### WORK INSTRUCTIONS
Could you write out the whole listing below word for word, leaving out the pictures?
=== RECORDS SHOWN ===
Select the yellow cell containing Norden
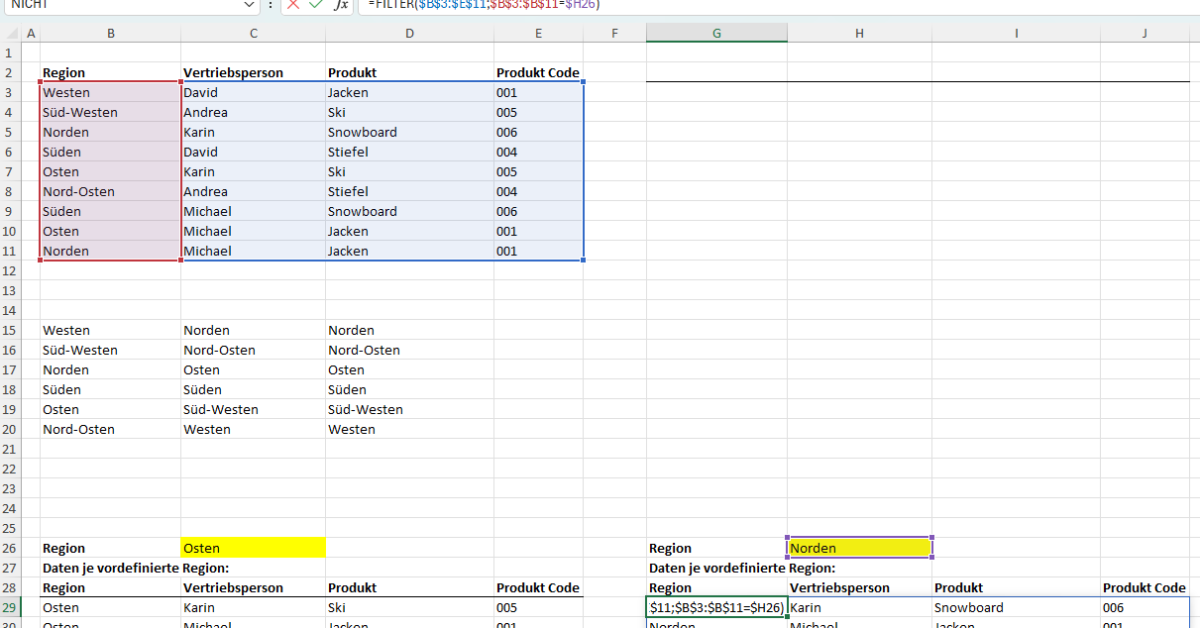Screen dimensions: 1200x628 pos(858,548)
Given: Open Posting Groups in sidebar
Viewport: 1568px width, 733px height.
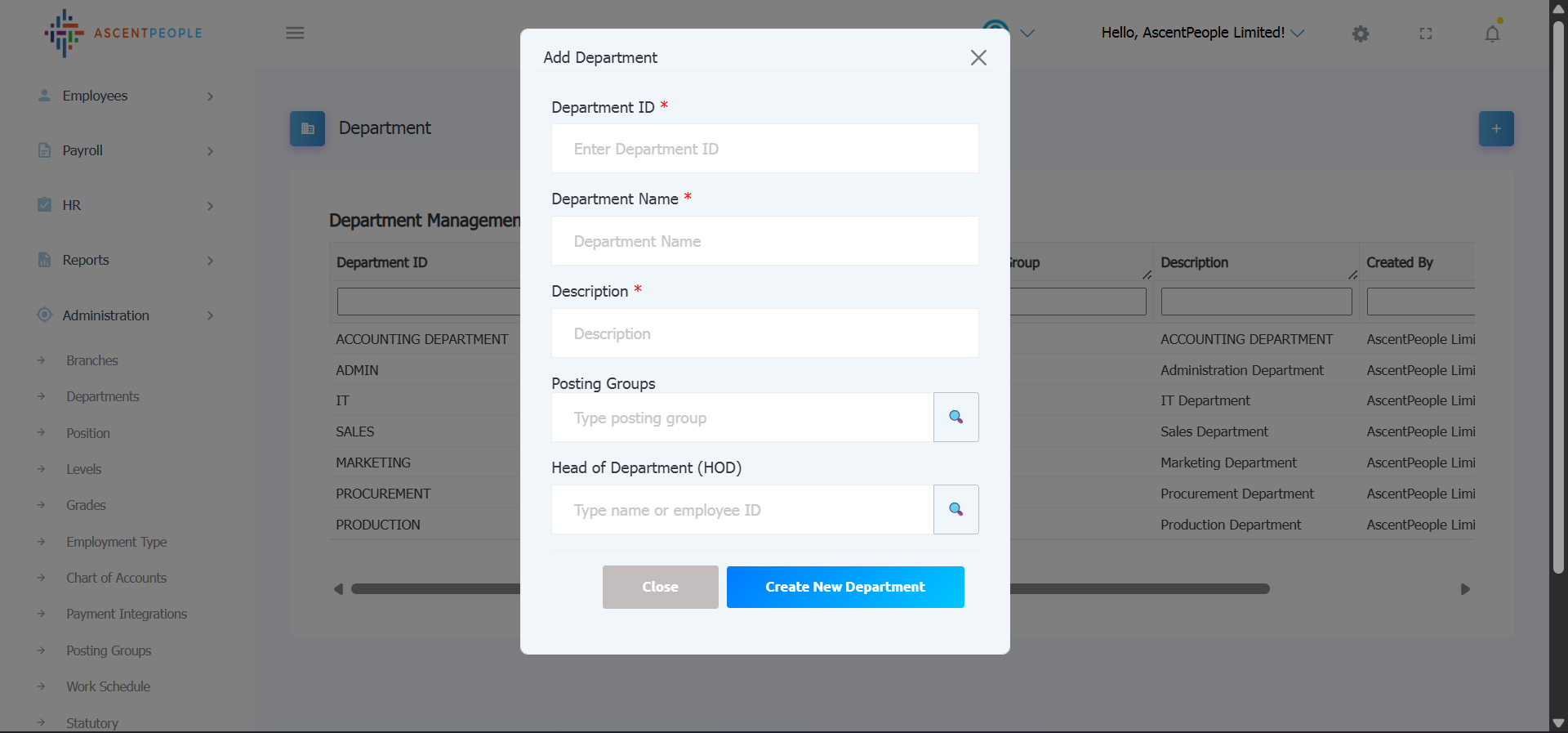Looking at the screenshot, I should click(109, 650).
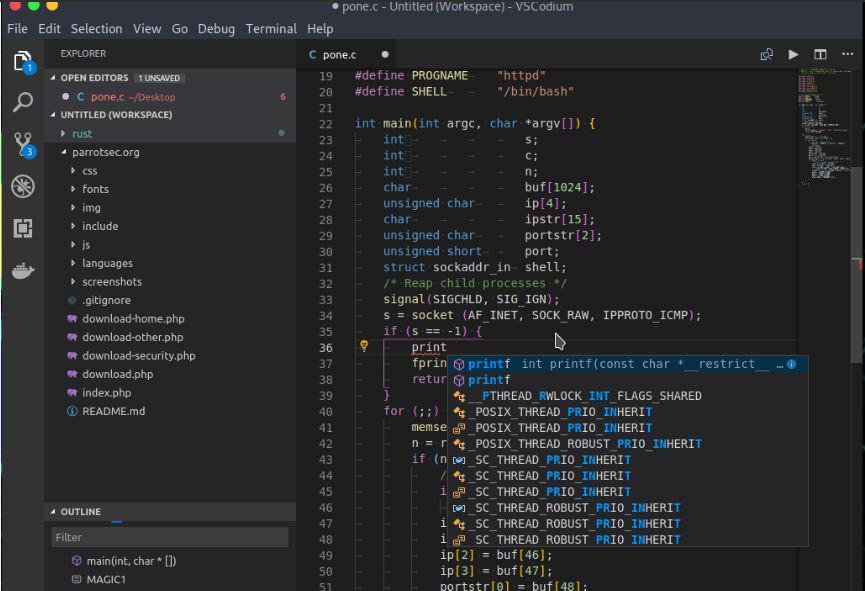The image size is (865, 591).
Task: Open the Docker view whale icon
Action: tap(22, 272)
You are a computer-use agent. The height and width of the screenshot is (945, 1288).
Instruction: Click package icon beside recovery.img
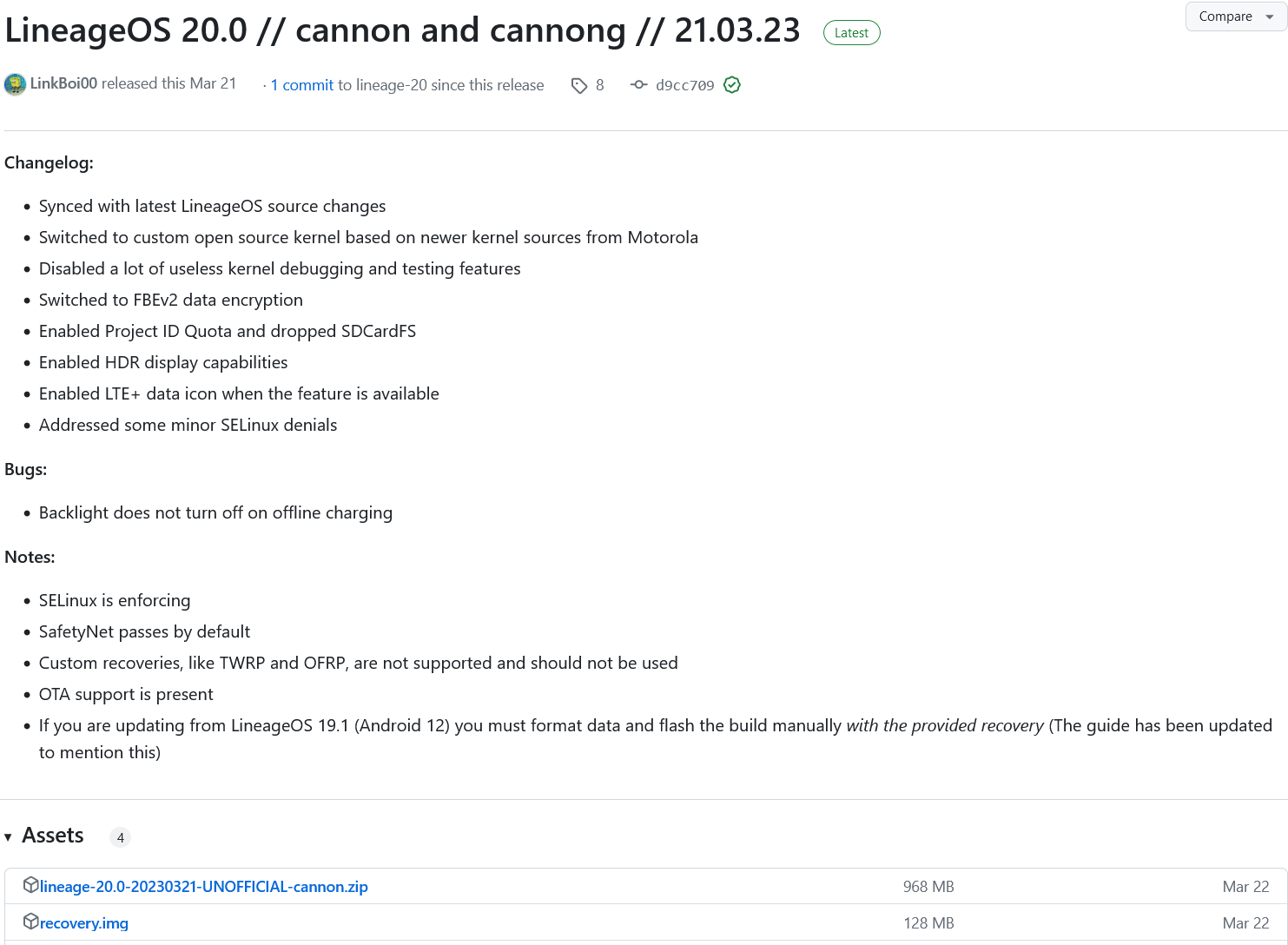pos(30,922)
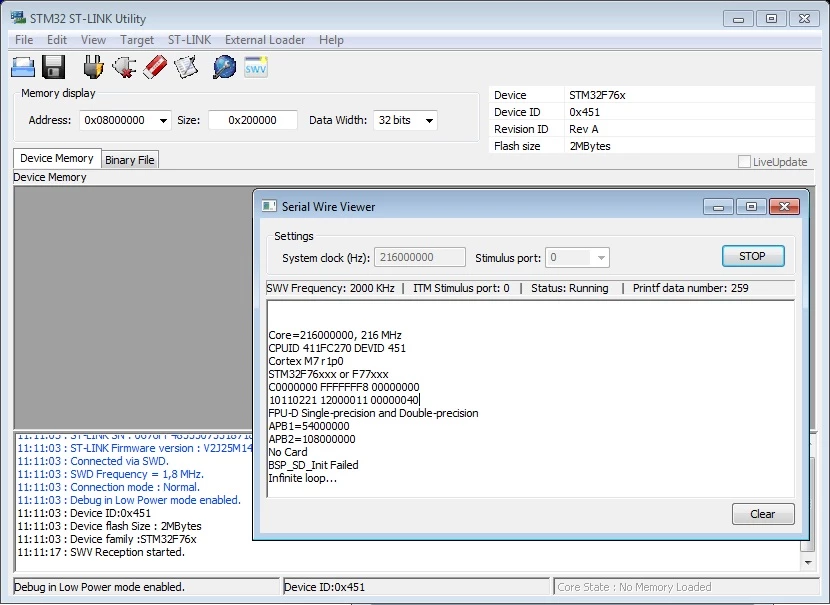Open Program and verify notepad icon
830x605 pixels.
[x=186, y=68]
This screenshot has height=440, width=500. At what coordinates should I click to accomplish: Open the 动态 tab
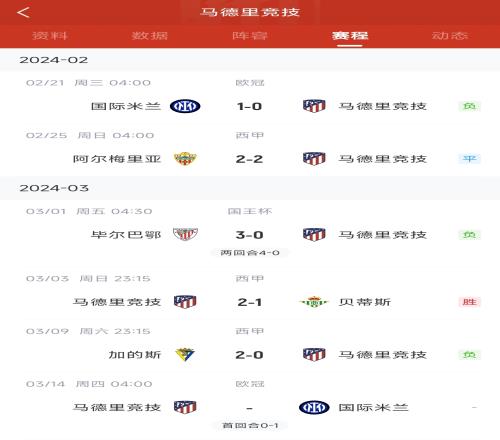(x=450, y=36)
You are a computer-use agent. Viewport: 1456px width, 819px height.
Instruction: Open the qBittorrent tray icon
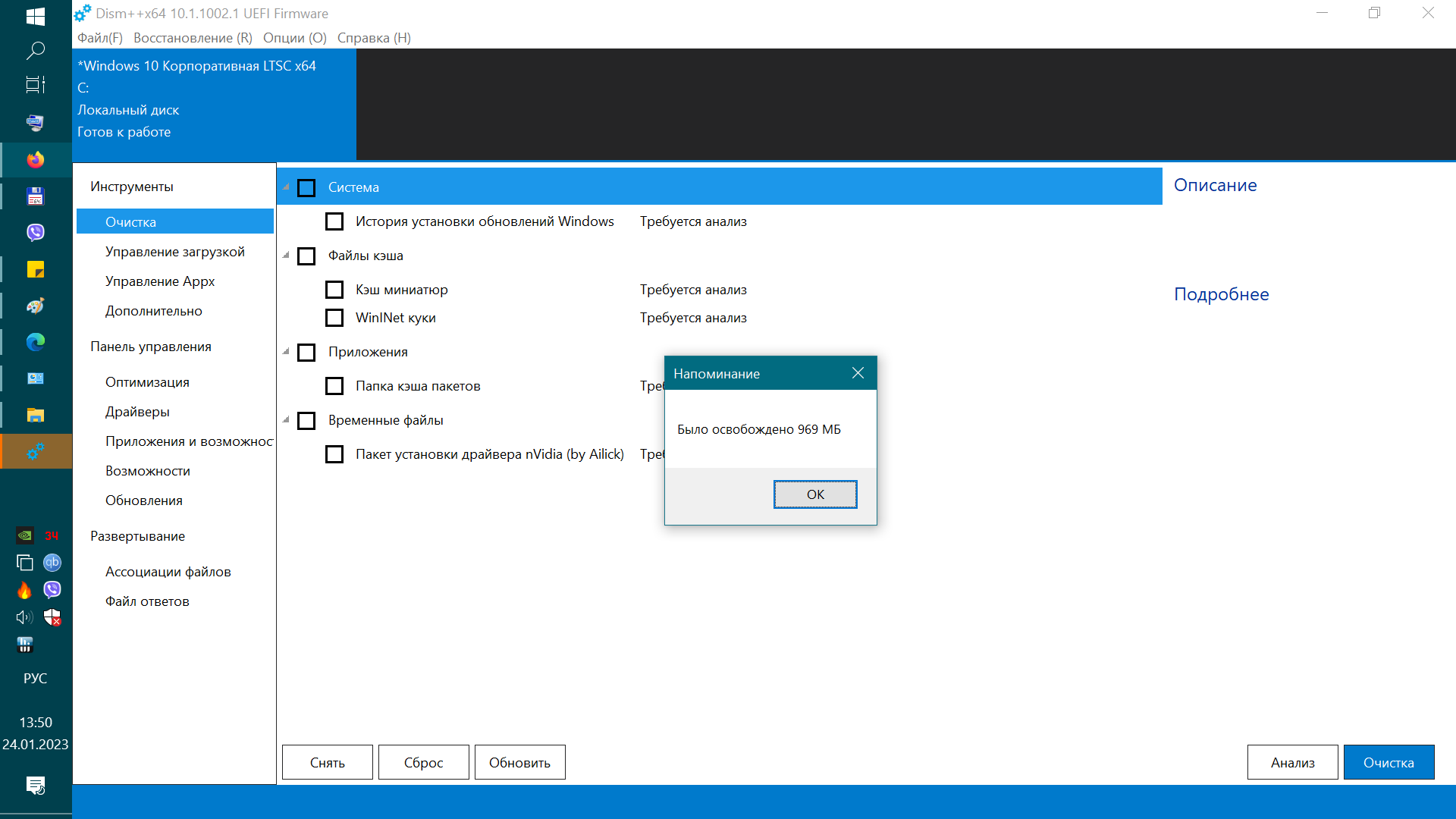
===
### RESULT FOR THIS TASK
Select the yellow cell containing Norden
Screen dimensions: 1200x628 pos(858,548)
Given: Open Posting Groups in sidebar
Viewport: 1568px width, 733px height.
Looking at the screenshot, I should click(109, 650).
The image size is (865, 591).
Task: Open the Docker view whale icon
Action: tap(22, 272)
You are a computer-use agent. The height and width of the screenshot is (945, 1288).
Instruction: Click package icon beside recovery.img
pos(30,922)
Open Program and verify notepad icon
830x605 pixels.
[x=186, y=68]
This screenshot has height=440, width=500. At what coordinates should I click to accomplish: Open the 动态 tab
(x=450, y=36)
You are a computer-use agent. Viewport: 1456px width, 819px height.
Instruction: Open the qBittorrent tray icon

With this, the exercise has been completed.